By Cristina Pena
In 1986, my family discovered that I was HIV positive. I was one of only 20 infants in the greater Los Angeles area who had been born with HIV, before we really understood the virus and how to prevent its transmission from mother to baby. As a woman who has lived my entire life HIV positive, National Women and Girls HIV Awareness Day, commemorated March 10, is deeply personal to me.
When you have HIV, your life is never the same. HIV affects every aspect of your life–physically, emotionally and psychologically. When you are living with HIV, you are forever bombarded by doctors appointments, endless blood work, CAT scans, spinal taps, and continuous tests. You learn to base your overall health and activity level on your CD4 T-cell counts, viral copies, and opportunistic infections.
And while antiretroviral medications have proven to be a valuable lifeline, the bitter reality is that these costly medical “cocktails” can cause a slew of side effects that change your life. Nauseated stomachs, headaches, diarrhea, neuropathy, even pancreatitis, can be the trade off for extended years. For some of my friends, the side effects proved to be so debilitating that they decided it wasn’t worth it. Some stopped taking their treatment and soon after, they died.
The emotional and psychological burden comes with side effects of its own. When you are living with HIV, insecurity, apprehension, frustration, and outright fear are every day emotions. Being infected changes the way you date and socialize. Will I ever meet someone? If I do meet someone, how do I explain that I’m living with a deadly virus? When do I tell them? Will they reject me when I do? Will I live my life alone?
After more than 25 years of fighting this disease, sadly, the infection rates among women and girls continue to rise. Every 35 minutes, a woman tests positive for HIV in the United States. Today, one in four Americans living with HIV is a woman. And AIDS is now the leading cause of death for black women ages 25 to 34. These statistics are our mothers and sisters, daughters and grandmothers, wives and girlfriends.
The even greater tragedy is that HIV is nearly 100 percent preventable. I’ve heard all kinds of reasons for the apathy toward this disease that has now infected more then 1.6 million Americans since 1981. Some people simply fail to see HIV as a serious issue or just quickly dismiss the notion that they too, like everyone else, are vulnerable to infection.
It appears we have grown complacent: less careful, less safe. Paradoxically, the incredible progress made in HIV treatment and care, unfortunately has prompted some people to completely disregard HIV as present, transmissible and deadly. The reality is that far too many of us neglect to practice safe sex or talk enough about the risks because we think that HIV is a “manageable” disease.

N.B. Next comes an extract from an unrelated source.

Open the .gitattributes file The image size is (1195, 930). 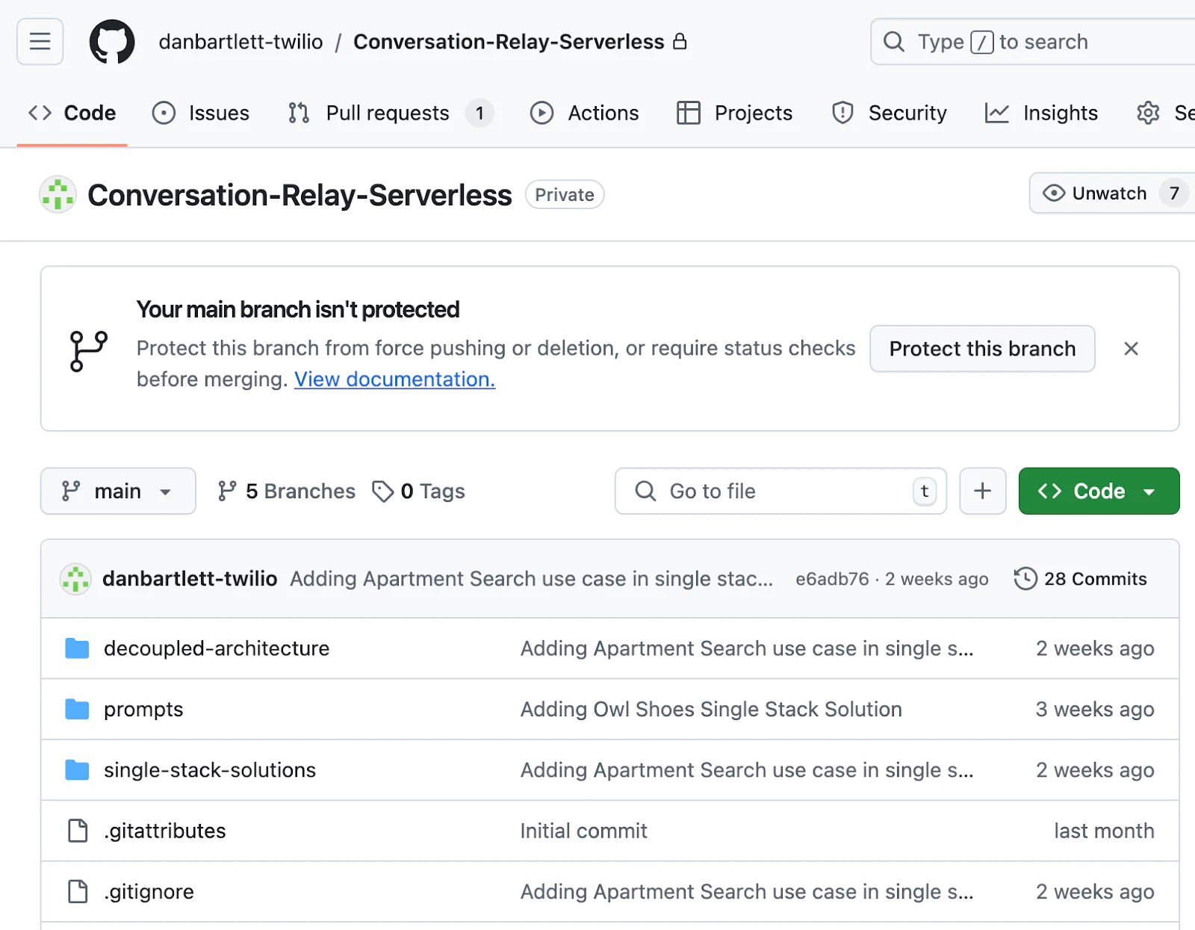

As a girl I lived birthday to birthday. Now a young woman, I am in a long-term relationship, recently finished college and am moving forward in my career. Women living with HIV can live fulfilling lives. But the bottom line is this: the best medicine for HIV is to not get the disease in the first place. You owe it to yourself and your loved ones to be responsible. This means not only being educated, but also practicing prevention and communication with partners. On a day that is meant for women and girls, National Women’s and Girls HIV Awareness Day is actually a glaring reminder that we all have the power to remain HIV free. Start by getting tested and educating your community. Empower yourself to stop the spread of HIV. If you do, the only side effect will be a long and healthy life.
Cristina Pena lives in Berkeley, California and is an Ambassador for the Elizabeth Glaser Pediatric AIDS Foundation. She travels around the country to help raise awareness and advocate for children and families living with HIV/AIDS.